Michelle Hay: “Identifying disease in the Viking World”
My research focuses on identifying vector-borne disease in the Viking world. I am specifically interested in Yersinia variant strains, associated disease ecology and subsequent effects on Viking society. Through the development of a more efficient protocol I aim to explore the possibilities of accessing information contained within sub-fossils with sub-optimal preservation. This exploratory research may deliver useful and important insights into the Viking world.
Orla Craig: “Landscapes of the Galloway Hoard”
Orla completed her undergraduate degree in Archaeology and masters in Celtic and Viking archaeology at the University of Glasgow. She then worked at GUARD archaeology for two years before returning to do her PhD in the archaeological, landscape and historical context of the Galloway Hoard.
There will be an opportunity as usual for Q&A with all the participants at the end of the presentations.

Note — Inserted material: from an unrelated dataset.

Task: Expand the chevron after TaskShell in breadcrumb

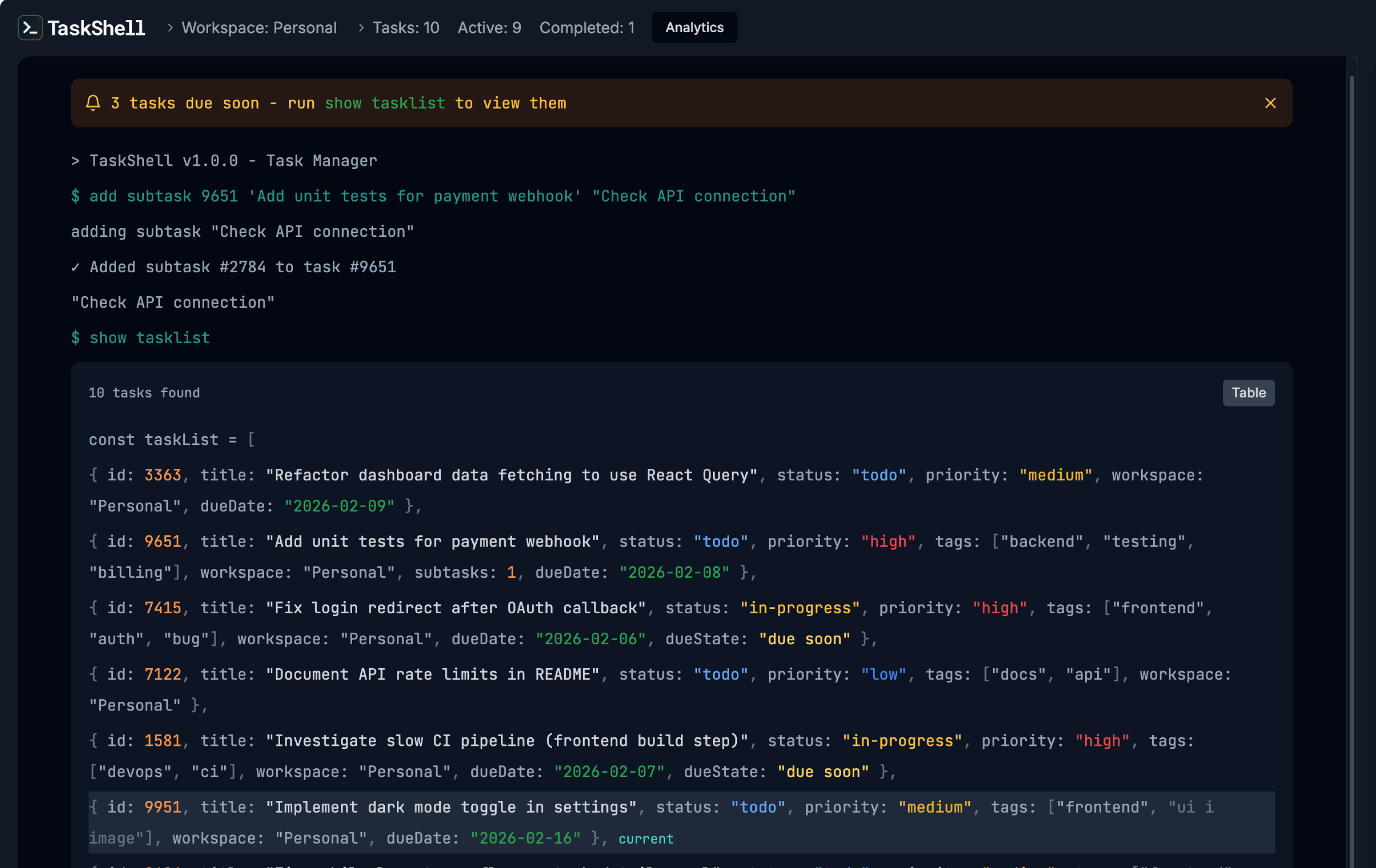Action: point(170,27)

Apologies for the late notice, and we hope that this does not inconvenience you at all. We extend our thanks to the presenters for stepping in so late notice!
Lecture by Dr Colleen Batey FSA Scot (Institute for Northern Studies, University of Highlands and Islands)
It is 20 years since the seminal volume Vikings in Scotland: an archaeological survey was published by Edinburgh University Press (EUP) under the authorship of James Graham-Campbell and Colleen Batey. This period has brought many changes to our understanding of the Scandinavian presence in Scotland, some through the results of targeted research agendas, others through chance finds during field survey and metal detecting. The published integration of all aspect of archaeological endeavour – both on and off-site, has provided a unique opportunity to re-assess the impact of this period which spanned essentially 600 years.